ZITIERTER THREAD
# Rheinland-MTB-Cup



## sufrocky (14. Mai 2010)

Hallo,
möchte Euch auf eine tolle Veranstaltung am Pfingstsonntag, d. 23.5.10,
hinweisen. In Betzdorf an der Sieg findet das 5. Betzdorfer MTB-Rennen als Auftaktveranstaltung zum Rheinland-MTB-Cup statt. Ihr findet eine tolle Strecke mit einem spektakulären Sprung (ggfls. Chickenway benutzen!) und Superatmosphäre an der Strecke, da immer viele Zuschauer da sind. Mehr findet Ihr unter www.rheinland-mtb-cup.de
und unter www.suf-aktuell.de!
Bis Pfingsten!


----------



## Marc B (17. Mai 2010)

Super Sache!


----------



## MTB-News.de




----------



## Muddy-Maggus (18. Mai 2010)

hmm...

wenn unser Nachwuchs sich nicht dazu entschließt früher zu kommen fahr ich auch mit!
Ist ja quasi um die Ecke! Kenn die Strecke in Betzdorf zwar nicht, aber soll ja super sein wie man so hört!


----------



## sufrocky (19. Mai 2010)

AUFGABE 1
An welchem Tag findet laut dem Thread das 5. Betzdorfer MTB-Rennen statt?
AUFGABE 2
Gib den Thread von „wenn unser Nachwuchs“ bis „(19. Mai 2010)“ wortgetreu wieder.
AUFGABE 3
Übersetze diesen Satz aus dem Thread ins Englische: „Ihr findet eine tolle Strecke mit einem spektakulären Sprung (ggfls. Chickenway benutzen!) und Superatmosphäre an der Strecke, da immer viele Zuschauer da sind.“
Die Zeilen braucht man dafür nicht.

DATENSATZINHALT
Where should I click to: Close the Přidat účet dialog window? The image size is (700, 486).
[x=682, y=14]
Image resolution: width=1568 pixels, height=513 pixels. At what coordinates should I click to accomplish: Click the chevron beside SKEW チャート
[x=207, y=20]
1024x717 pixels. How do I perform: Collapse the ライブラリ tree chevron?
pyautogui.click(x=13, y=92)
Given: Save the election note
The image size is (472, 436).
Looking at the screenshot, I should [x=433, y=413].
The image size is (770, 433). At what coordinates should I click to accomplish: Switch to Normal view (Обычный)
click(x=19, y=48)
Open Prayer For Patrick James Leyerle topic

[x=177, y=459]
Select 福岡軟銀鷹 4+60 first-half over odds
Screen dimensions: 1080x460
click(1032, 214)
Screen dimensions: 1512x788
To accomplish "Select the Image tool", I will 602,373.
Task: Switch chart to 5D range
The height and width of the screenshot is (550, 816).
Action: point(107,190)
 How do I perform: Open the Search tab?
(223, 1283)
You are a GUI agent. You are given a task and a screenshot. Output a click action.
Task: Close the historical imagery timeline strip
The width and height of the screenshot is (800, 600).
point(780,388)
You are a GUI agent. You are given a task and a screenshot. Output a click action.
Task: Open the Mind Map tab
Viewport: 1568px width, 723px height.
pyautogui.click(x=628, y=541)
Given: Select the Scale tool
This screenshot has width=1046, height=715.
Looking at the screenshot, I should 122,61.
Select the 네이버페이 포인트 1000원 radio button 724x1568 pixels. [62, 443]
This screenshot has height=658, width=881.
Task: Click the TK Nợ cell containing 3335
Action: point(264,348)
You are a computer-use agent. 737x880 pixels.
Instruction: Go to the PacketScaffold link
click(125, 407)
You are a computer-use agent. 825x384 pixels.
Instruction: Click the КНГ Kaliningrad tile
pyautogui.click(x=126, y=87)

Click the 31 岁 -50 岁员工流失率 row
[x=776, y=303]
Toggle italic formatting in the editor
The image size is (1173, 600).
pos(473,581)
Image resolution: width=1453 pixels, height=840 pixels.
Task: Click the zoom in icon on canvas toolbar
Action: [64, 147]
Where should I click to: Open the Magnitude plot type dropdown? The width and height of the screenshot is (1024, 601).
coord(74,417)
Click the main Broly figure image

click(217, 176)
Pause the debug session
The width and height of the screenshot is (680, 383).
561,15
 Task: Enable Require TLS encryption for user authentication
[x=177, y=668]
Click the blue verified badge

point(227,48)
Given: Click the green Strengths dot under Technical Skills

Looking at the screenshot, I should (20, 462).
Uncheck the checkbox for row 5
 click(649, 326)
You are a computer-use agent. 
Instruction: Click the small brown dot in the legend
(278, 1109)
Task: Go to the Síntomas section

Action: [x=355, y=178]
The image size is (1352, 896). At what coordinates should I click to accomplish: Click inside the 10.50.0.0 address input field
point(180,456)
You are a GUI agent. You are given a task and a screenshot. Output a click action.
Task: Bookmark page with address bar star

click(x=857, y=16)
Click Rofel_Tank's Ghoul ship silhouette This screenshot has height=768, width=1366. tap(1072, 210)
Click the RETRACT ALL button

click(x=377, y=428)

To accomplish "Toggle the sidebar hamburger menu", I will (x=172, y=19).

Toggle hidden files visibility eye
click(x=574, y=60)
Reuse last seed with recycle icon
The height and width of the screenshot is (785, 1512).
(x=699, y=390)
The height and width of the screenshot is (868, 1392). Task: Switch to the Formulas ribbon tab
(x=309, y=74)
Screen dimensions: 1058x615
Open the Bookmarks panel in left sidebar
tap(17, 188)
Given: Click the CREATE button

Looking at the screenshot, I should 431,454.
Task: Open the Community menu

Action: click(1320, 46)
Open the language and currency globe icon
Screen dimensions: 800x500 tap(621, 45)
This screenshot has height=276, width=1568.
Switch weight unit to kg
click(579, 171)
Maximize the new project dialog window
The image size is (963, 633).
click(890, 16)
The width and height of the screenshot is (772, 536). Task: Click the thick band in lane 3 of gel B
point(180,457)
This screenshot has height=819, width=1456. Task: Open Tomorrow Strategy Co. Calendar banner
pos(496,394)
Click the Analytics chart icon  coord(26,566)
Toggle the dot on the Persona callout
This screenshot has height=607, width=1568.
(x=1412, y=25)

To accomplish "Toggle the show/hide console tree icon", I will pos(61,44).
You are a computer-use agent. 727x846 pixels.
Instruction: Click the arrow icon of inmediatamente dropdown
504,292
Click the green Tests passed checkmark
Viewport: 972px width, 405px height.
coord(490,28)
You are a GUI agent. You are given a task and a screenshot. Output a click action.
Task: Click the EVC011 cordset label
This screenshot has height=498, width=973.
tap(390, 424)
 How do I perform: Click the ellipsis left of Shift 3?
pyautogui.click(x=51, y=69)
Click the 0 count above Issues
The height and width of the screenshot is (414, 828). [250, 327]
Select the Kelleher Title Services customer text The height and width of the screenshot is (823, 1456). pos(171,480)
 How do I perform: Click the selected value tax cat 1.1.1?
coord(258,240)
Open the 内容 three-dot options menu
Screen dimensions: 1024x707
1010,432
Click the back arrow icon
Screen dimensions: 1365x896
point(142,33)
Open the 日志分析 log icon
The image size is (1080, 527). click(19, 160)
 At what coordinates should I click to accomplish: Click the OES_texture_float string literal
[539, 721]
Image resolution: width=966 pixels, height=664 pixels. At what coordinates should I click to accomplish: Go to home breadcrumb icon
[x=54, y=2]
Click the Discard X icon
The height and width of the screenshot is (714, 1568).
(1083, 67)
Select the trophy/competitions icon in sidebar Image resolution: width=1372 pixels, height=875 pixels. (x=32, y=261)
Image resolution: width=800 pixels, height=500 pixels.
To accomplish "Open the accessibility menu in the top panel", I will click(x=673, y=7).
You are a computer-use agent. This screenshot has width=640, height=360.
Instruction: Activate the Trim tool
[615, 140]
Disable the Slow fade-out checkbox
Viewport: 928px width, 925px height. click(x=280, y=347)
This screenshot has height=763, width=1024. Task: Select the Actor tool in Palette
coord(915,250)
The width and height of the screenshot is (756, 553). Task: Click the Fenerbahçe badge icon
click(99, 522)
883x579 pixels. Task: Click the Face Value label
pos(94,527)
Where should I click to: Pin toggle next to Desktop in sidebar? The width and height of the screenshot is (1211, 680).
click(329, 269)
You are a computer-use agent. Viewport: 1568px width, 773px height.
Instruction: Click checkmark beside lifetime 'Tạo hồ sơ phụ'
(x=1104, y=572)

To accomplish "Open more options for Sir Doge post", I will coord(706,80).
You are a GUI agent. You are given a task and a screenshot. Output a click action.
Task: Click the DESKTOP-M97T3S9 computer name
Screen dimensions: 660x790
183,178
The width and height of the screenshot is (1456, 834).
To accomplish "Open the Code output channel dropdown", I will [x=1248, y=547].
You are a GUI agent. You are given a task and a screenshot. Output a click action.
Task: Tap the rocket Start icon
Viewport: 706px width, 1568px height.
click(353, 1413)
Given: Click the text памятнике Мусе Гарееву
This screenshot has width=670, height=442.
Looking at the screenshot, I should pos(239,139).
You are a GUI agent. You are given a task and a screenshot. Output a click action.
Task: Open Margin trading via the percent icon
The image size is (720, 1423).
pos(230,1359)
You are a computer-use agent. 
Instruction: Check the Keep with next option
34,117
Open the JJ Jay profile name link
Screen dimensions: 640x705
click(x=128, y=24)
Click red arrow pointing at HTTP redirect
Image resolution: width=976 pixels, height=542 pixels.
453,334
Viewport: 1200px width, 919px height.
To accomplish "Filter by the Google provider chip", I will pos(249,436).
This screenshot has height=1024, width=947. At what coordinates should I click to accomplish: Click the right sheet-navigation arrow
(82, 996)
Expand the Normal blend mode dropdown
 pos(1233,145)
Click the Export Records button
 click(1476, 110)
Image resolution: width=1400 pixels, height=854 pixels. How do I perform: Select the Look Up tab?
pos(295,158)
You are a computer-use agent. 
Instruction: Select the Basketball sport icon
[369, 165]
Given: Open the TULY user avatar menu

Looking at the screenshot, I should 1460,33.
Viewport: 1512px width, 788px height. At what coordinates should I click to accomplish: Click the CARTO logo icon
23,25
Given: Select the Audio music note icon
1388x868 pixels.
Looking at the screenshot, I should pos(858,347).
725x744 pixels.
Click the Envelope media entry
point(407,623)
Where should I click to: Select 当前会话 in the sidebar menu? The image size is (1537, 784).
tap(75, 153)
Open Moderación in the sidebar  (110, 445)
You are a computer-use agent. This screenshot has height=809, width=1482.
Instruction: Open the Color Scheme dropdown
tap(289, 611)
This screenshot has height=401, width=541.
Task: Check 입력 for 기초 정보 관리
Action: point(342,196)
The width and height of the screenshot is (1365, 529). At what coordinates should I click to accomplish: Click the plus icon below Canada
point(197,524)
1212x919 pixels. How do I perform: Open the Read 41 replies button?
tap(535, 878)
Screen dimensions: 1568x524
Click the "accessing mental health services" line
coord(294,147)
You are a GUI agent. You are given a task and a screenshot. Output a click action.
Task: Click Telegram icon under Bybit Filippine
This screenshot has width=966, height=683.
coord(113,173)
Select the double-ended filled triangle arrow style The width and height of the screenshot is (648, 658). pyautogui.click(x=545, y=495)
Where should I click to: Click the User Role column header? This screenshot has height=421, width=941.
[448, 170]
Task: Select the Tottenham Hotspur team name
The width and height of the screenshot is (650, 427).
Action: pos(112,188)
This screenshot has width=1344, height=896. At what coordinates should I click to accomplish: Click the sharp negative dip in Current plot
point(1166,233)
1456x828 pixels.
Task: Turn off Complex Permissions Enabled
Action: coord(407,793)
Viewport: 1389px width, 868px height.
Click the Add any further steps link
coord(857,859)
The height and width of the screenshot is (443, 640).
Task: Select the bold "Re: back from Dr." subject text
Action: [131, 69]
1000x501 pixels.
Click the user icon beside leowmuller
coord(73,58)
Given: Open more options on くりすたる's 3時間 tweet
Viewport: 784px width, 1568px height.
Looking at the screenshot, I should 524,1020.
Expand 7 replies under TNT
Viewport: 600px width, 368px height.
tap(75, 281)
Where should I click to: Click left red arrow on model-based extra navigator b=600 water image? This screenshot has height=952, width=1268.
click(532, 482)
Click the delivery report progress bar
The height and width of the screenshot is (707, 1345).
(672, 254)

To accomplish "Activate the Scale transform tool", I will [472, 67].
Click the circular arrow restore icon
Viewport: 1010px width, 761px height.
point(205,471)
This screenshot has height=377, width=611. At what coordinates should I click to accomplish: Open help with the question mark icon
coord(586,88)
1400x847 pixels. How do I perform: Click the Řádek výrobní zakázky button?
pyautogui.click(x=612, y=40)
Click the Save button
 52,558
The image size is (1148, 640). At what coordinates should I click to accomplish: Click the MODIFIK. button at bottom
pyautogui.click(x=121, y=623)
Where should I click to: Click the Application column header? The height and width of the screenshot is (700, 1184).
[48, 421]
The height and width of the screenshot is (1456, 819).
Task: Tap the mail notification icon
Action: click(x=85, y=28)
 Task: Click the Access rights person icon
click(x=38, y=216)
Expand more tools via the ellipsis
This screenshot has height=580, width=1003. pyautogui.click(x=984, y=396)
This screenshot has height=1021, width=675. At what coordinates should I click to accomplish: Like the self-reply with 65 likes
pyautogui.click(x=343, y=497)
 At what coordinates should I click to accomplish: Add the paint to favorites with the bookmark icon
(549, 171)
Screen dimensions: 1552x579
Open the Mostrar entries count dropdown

VOLLSTÄNDIGE AUSGABE 1
Am Pfingstsonntag, dem 23.5.10.

VOLLSTÄNDIGE AUSGABE 2
wenn unser Nachwuchs sich nicht dazu entschließt früher zu kommen fahr ich auch mit!
Ist ja quasi um die Ecke! Kenn die Strecke in Betzdorf zwar nicht, aber soll ja super sein wie man so hört!


----------



## sufrocky (19. Mai 2010)

VOLLSTÄNDIGE AUSGABE 3
You'll find a great course with a spectacular jump (use the chicken way if necessary!) and a fantastic atmosphere along the course, since there are always lots of spectators there.